From: Dow_Hurst (dhurst_at_mindspring.com)
Date: Wed May 13 2009 - 11:19:48 CDT
Axel is correct about the differences in Nvidia hardware. We just had a talk here at UNC-Greensboro by Dr. Lars Nyland, a senior architect in the compute group at Nvidia. He works in designing the computational circuitry that is on the Nvidia graphics cards. Nvidia provides this group a very small "acreage" on the chip area to add "computational" related circuits. It was a fascinating talk that brought out some points I wasn't aware of.
The newer hardware has what you want for computational routines to excel. Older hardware such as the 8000 series or older wouldn't have all the logic circuits that can speed up computations.

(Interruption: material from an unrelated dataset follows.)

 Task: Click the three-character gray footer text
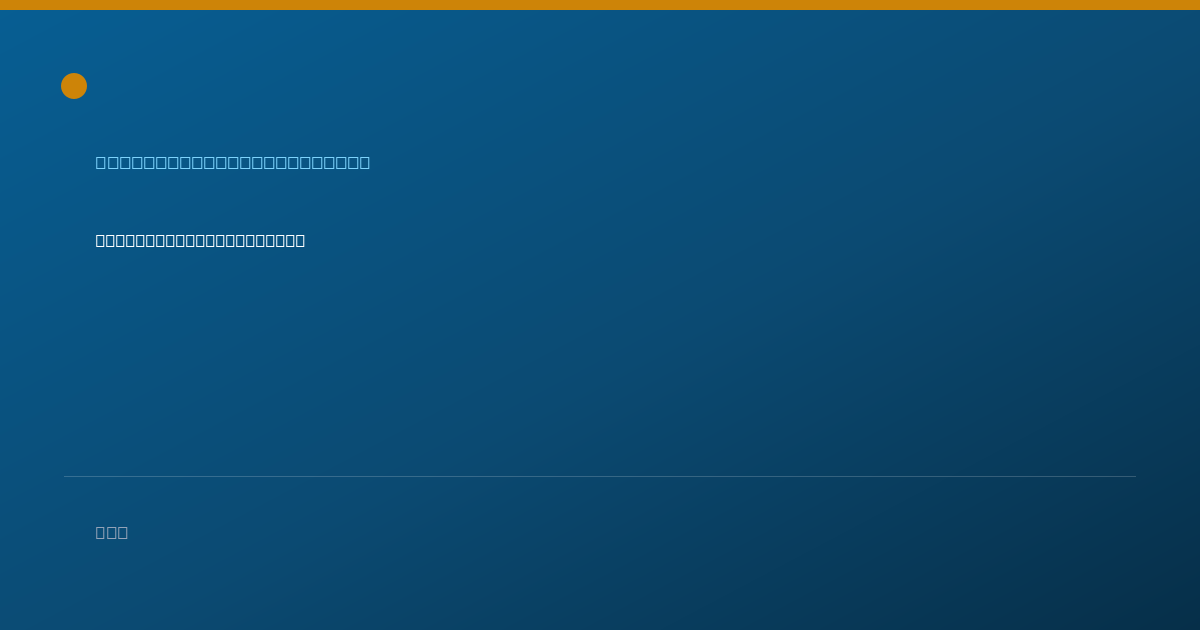click(x=112, y=532)
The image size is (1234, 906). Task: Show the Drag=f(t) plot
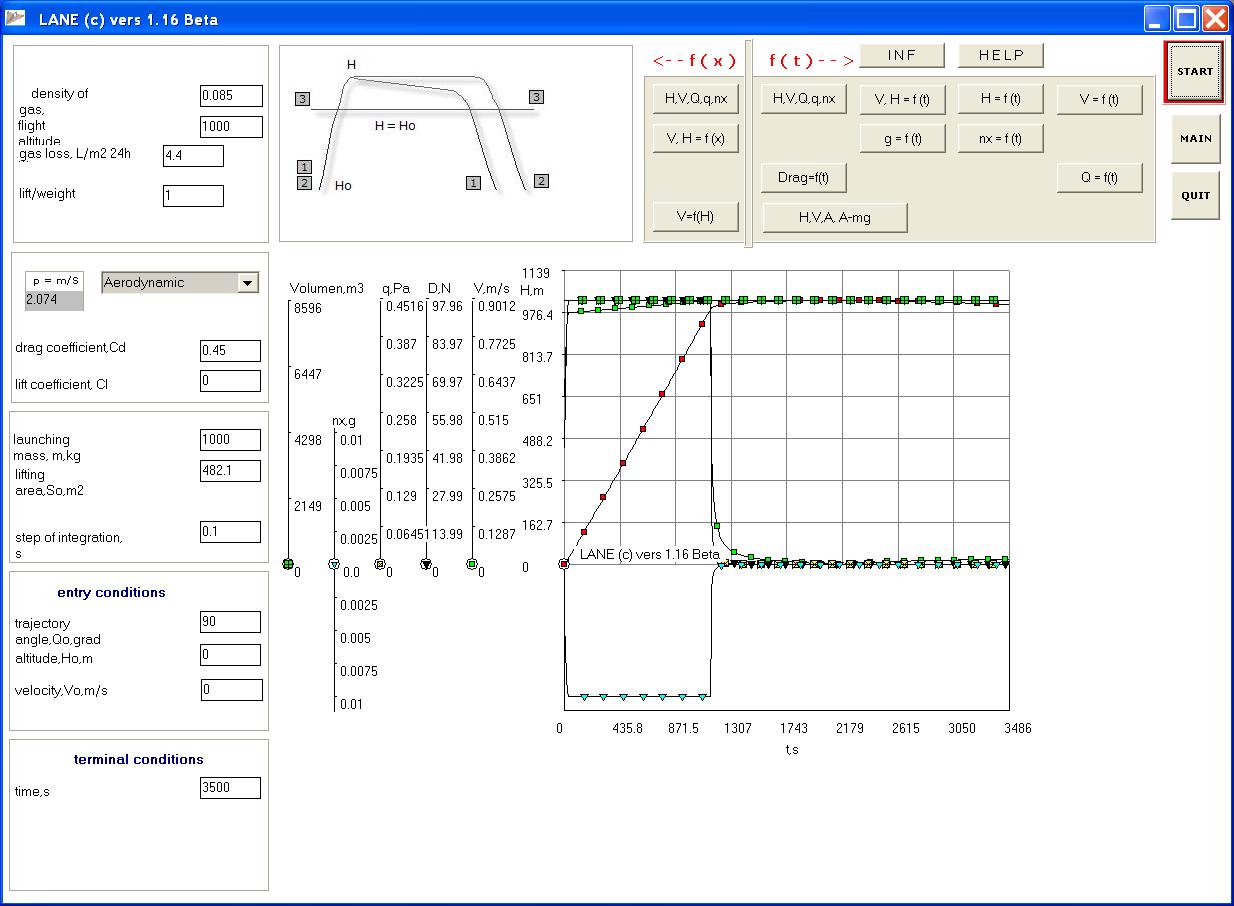804,177
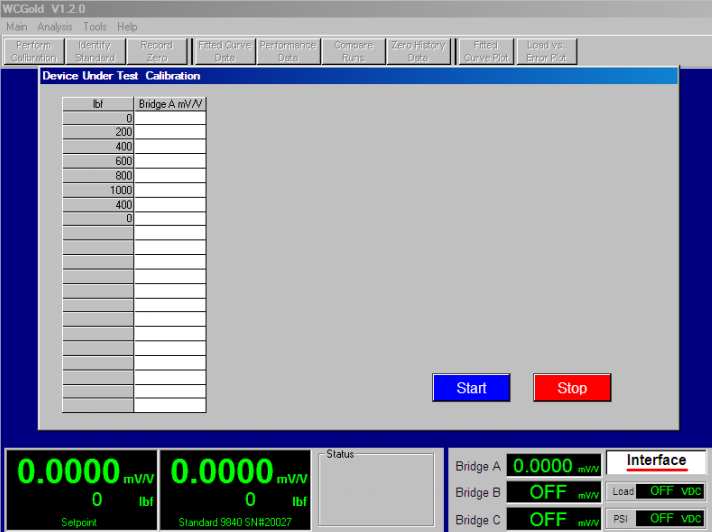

The design group get 5% of the graphics chip for computational related hardware so have to make good use of the "nanoacres"!
There is unique circuitry that implements an inverse square root since 80% of typical cpu time is spent on that type of operation. (The designers think in terms of how many ticks of a cpu or gpu clock does an operation require to complete)
The Tesla based C1060 and S1070 computational cards have ECC RAM instead of the the non-error correcting RAM found in the gaming cards. Long simulations might suffer from bit error, which doesn't matter in gaming routines but is critical in computational chemistry.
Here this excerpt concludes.